━━ Provided data ━━

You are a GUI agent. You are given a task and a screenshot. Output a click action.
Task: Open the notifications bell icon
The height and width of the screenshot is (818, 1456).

━━━
━━ Provided data ━━

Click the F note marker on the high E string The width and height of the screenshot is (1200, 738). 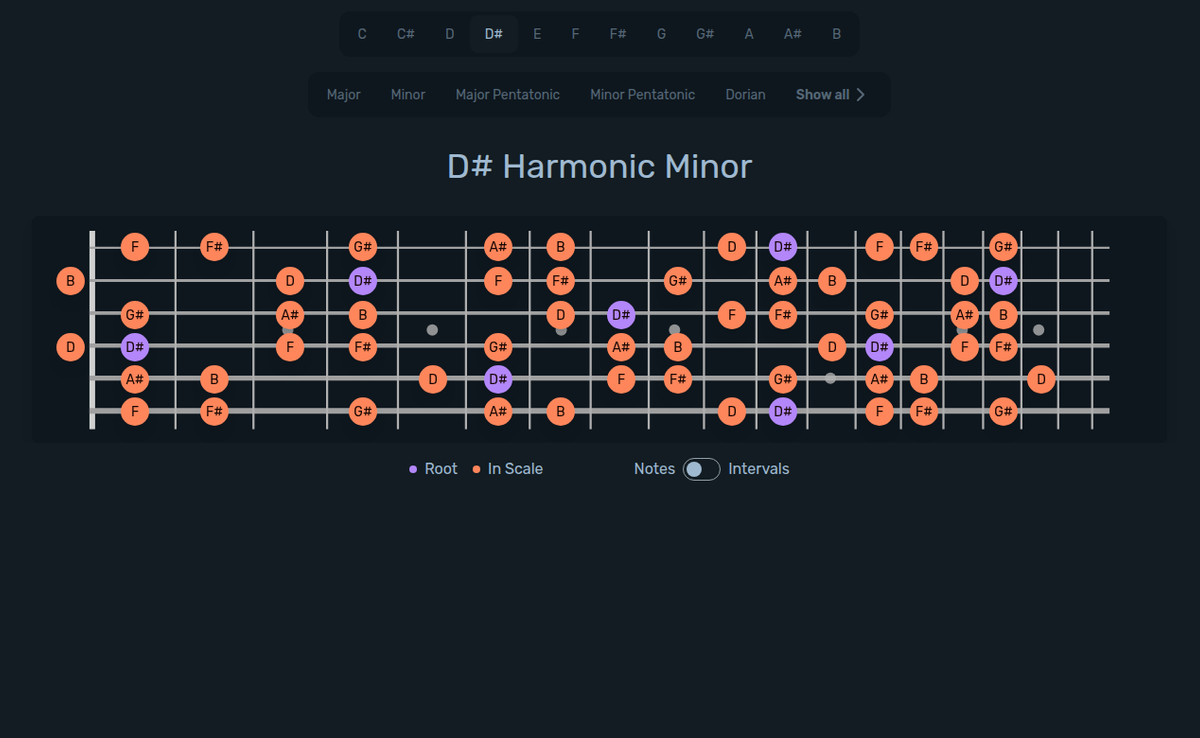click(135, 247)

━━━
━━ Provided data ━━

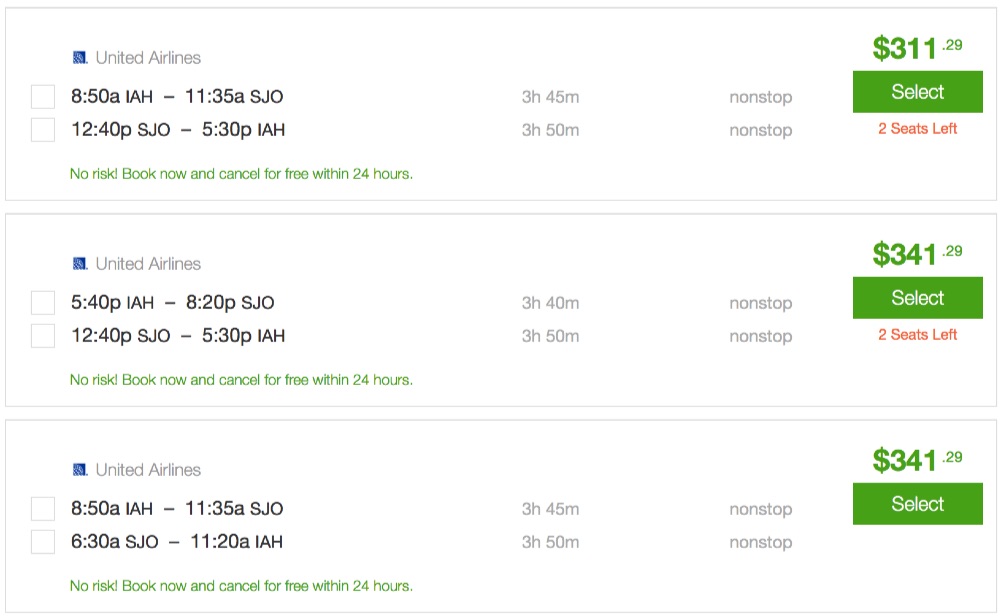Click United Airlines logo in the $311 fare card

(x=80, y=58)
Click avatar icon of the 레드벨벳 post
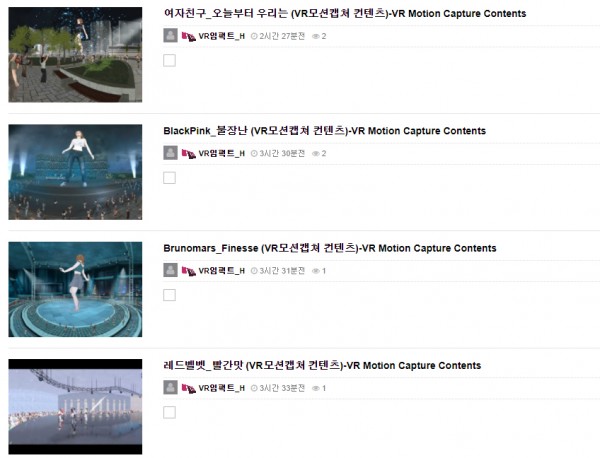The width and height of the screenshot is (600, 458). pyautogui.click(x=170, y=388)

━━━

* **Aim of the exercise**: Render the lines of the items, from the line with "You are a GUI" through the line with "The height and", as a Markdown table with the columns Row and Line, numbering each row and omitting blank lines.

* **Solution for this problem**:
| Row | Line |
|---|---|
| 1 | You are a GUI agent. You are given a task and a screenshot. Output a click action. |
| 2 | Task: Open the notifications bell icon |
| 3 | The height and width of the screenshot is (818, 1456). |